Y entonces Charlie le recordaba que el Skagern no era más que un lago, que todo terminaba en las compuertas o en la planta depuradora, que esa agua no la llevaría a ninguna parte.

«Al final —decía Betty— siempre se llega al mar. Tarde o temprano siempre se acaba llegando al mar».

—Yo nunca me bañaría ahí —dijo Anders.

—¿Por qué?

—Hay algo en esas aguas negras, bueno, en los lagos en general, que me resulta desagradable.

—No es el agua la que es negra —contestó Charlie—; es la profundidad la que hace que parezca negra.

—Entonces, debe de ser un río tremendamente profundo.

—La gente solía comentar que no tenía fondo.

Anders se rió y dijo que era típico de esa clase de lugares dejados de la mano de Dios que la gente creyera todo tipo de cosas. Era como viajar atrás en el tiempo.

Y Charlie le respondió que era raro que él, que nunca iba a ningún otro sitio de Suecia que no fuera el archipiélago de Estocolmo, pudiera saber tanto de esos lugares dejados de la mano de Dios.

—Pero si lo acabas de decir tú misma, que la gente pensaba que no tenía fondo.

—Da igual —repuso Charlie. Lo cierto era que ella nunca creyó que no tuviera fondo. Ni ella ni Susanne.

«Todo tiene un fondo en algún sitio».

Incluso acostumbraban a ir nadando hasta ese lugar que llamaban «la fosa abisal», de la cual se decía que las corrientes submarinas eran tan fuertes que podían arrastrar a la gente hasta abajo aunque las compuertas estuvieran cerradas. Fue a raíz del accidente cuando el lago empezó a darle miedo. Después de aquello nunca más se volvió a bañar en el Skagern.
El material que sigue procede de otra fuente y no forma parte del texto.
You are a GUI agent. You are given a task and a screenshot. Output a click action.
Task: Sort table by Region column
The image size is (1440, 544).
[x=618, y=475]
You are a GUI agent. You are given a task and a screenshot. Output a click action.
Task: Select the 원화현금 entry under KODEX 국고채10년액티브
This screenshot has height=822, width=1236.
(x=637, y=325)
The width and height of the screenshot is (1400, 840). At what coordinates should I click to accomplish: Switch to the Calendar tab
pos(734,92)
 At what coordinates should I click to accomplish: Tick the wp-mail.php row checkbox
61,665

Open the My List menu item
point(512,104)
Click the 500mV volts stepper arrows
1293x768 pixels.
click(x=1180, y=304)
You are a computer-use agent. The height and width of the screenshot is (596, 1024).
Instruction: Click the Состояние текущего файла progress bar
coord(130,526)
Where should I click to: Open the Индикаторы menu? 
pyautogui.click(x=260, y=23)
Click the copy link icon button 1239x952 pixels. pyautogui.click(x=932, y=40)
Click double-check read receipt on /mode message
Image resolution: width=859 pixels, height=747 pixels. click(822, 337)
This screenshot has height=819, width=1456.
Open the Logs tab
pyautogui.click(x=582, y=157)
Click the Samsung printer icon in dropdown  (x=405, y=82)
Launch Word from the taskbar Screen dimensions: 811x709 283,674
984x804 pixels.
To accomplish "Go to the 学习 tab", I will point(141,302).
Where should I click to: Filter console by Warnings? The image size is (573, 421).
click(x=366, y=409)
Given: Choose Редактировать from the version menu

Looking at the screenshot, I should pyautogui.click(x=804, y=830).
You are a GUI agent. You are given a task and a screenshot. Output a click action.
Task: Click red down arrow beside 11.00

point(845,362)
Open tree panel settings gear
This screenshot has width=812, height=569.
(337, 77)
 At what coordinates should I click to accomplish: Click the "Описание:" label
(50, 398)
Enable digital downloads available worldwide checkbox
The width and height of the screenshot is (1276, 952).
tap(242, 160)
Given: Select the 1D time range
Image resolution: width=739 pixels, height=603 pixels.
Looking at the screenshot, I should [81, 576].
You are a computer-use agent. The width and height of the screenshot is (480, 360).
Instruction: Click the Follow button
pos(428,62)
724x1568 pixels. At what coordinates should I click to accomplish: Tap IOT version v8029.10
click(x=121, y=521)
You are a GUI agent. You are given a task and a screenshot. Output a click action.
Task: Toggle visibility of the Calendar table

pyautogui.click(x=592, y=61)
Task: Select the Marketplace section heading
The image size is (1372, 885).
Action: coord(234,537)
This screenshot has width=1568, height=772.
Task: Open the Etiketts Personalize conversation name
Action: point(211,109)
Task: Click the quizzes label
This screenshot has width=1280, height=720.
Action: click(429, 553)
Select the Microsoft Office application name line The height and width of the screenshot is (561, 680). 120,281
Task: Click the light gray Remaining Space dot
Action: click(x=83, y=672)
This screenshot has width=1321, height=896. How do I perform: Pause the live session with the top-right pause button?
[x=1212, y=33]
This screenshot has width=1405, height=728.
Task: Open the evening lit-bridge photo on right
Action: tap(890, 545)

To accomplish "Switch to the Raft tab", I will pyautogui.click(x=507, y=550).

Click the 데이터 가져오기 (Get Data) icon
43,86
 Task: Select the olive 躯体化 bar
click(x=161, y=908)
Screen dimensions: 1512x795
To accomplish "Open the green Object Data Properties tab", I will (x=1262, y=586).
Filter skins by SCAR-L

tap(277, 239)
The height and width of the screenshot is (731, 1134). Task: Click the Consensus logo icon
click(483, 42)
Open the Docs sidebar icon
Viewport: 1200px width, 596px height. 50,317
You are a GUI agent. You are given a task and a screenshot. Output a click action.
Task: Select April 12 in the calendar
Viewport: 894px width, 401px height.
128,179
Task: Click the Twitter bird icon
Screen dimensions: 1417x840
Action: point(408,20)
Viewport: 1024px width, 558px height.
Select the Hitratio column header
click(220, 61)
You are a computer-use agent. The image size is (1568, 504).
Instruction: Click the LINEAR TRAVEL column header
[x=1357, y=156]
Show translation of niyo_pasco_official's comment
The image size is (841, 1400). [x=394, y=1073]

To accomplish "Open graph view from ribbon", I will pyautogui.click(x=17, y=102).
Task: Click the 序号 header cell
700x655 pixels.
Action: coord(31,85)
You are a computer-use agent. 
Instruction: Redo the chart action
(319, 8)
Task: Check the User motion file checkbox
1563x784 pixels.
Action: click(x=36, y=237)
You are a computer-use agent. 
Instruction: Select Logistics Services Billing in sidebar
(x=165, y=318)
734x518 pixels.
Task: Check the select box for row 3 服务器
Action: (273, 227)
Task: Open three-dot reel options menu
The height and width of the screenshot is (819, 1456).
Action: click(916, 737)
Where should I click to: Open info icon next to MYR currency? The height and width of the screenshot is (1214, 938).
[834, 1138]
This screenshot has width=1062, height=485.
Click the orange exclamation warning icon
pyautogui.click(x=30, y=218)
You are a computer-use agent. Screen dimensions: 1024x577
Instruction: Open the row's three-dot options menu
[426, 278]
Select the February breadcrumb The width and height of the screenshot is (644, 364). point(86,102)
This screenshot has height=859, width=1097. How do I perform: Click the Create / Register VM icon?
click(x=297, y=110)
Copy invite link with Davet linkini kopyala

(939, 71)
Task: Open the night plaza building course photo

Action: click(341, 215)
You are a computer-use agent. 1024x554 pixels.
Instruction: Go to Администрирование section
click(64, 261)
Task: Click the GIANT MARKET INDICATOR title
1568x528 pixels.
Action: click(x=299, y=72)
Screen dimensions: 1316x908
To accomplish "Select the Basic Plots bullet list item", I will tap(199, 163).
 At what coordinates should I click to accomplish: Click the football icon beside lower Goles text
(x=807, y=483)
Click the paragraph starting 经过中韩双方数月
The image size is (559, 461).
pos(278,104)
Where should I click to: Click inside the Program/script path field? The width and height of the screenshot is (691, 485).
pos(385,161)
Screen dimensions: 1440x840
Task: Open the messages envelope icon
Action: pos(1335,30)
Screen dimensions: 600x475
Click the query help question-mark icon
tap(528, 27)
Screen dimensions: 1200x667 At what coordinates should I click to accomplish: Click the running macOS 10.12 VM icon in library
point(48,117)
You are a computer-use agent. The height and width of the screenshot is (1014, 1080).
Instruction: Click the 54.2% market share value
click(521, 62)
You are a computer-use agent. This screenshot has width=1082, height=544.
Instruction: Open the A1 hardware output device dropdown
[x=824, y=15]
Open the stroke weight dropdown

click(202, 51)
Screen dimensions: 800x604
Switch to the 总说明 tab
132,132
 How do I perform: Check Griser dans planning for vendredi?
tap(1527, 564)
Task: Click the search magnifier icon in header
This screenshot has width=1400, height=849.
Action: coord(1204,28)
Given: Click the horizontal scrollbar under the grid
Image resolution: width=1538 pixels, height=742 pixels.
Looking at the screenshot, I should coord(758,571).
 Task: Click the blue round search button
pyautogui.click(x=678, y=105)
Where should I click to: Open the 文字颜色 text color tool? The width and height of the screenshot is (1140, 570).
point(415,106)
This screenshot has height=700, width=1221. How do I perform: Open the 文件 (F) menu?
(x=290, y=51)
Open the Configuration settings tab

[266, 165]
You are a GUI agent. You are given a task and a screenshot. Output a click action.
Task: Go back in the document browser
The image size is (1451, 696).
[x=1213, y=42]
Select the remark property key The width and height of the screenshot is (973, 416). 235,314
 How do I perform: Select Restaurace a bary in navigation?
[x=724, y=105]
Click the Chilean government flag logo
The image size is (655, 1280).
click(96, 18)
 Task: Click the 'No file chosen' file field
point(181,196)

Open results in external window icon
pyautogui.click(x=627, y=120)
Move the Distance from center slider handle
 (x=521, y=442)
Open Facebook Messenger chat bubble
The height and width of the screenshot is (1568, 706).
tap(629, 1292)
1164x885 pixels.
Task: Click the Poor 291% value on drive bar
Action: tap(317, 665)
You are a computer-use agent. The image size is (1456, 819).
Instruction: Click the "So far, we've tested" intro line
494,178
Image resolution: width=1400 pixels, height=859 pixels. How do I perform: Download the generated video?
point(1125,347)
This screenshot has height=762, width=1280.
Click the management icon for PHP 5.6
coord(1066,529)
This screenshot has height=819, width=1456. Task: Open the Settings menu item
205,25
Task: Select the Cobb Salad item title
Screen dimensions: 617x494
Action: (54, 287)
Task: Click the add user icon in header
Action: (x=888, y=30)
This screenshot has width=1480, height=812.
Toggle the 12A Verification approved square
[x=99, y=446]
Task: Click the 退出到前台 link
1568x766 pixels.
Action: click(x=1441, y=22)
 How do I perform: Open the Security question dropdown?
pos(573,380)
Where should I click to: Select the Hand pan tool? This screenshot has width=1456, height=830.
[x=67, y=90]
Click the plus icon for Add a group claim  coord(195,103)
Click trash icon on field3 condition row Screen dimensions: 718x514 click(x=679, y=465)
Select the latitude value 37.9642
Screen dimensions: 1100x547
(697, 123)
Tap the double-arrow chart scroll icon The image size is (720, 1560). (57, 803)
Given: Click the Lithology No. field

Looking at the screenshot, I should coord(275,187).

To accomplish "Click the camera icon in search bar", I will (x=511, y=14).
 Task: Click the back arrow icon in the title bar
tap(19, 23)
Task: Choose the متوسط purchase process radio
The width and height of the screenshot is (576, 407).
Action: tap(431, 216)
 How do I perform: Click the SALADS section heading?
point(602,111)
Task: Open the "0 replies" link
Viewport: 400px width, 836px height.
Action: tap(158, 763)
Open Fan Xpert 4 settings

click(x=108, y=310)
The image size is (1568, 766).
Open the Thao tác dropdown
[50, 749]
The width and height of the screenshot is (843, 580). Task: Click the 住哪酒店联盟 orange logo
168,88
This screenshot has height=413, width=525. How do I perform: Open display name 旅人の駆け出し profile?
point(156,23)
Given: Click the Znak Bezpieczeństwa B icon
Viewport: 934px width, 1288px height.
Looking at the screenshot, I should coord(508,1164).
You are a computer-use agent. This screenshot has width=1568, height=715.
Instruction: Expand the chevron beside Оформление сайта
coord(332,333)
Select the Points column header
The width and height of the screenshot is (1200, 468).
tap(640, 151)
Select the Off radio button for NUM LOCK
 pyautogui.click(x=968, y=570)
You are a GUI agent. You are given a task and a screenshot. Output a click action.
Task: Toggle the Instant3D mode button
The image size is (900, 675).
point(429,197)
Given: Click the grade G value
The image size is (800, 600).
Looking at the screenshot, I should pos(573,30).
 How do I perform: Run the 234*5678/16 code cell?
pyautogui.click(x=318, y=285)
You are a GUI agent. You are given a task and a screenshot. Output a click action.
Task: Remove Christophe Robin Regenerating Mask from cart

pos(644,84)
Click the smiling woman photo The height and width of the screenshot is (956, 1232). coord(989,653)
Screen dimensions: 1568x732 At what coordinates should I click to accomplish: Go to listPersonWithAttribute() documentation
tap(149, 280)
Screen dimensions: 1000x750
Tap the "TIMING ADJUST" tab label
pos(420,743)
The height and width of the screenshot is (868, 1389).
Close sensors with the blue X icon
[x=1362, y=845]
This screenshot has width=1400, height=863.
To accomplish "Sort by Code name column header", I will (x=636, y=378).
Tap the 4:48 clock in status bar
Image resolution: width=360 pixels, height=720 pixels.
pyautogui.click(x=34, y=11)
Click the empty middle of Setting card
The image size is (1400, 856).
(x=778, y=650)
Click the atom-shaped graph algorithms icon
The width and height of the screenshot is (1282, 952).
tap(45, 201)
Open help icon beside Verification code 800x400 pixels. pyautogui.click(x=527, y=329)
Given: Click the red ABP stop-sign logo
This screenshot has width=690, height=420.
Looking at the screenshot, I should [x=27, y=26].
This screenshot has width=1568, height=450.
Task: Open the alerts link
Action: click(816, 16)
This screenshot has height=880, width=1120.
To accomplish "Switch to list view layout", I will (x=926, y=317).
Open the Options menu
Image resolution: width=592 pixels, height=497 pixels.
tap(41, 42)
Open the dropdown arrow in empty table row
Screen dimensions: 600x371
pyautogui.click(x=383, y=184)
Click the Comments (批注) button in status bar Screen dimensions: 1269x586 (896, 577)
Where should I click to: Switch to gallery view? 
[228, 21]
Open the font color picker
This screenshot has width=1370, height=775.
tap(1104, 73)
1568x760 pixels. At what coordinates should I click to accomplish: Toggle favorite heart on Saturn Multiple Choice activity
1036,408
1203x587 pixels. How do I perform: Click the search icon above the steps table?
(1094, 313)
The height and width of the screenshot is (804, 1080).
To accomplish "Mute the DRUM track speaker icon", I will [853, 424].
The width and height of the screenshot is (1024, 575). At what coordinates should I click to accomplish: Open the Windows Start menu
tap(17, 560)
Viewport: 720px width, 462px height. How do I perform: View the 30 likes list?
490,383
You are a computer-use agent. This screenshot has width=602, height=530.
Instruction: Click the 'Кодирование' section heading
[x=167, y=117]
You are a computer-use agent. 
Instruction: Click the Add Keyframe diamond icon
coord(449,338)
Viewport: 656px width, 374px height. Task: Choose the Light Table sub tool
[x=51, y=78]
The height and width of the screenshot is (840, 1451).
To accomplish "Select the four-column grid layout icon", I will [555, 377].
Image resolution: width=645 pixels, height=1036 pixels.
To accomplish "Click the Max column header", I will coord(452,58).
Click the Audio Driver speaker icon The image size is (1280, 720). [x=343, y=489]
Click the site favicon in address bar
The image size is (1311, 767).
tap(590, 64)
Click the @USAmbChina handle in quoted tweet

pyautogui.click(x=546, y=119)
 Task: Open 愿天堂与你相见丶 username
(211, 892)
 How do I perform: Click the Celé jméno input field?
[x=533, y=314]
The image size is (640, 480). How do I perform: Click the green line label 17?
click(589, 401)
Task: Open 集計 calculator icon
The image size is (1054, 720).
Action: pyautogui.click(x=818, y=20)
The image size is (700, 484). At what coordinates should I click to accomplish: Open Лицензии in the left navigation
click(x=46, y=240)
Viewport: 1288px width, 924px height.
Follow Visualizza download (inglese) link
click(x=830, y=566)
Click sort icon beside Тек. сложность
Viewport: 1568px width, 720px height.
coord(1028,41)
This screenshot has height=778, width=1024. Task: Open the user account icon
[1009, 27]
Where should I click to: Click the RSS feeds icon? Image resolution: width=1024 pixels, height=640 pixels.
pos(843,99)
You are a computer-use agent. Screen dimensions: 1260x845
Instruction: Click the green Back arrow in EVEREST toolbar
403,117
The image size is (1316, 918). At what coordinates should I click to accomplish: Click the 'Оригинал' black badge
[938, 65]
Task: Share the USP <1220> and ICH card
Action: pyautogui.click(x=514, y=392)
—¿Hay una central eléctrica? —preguntó Anders—. ¿Y corrientes?

—Sí.

Charlie pensó en el peligro de tomar el sol bajo el salto de agua. Era un sitio prohibido, porque en cualquier momento se podían abrir las compuertas y el agua se lo llevaría todo por los afilados bloques de piedra. Más de una vez, estando tumbada allí abajo, casi llegó a desear que eso ocurriera.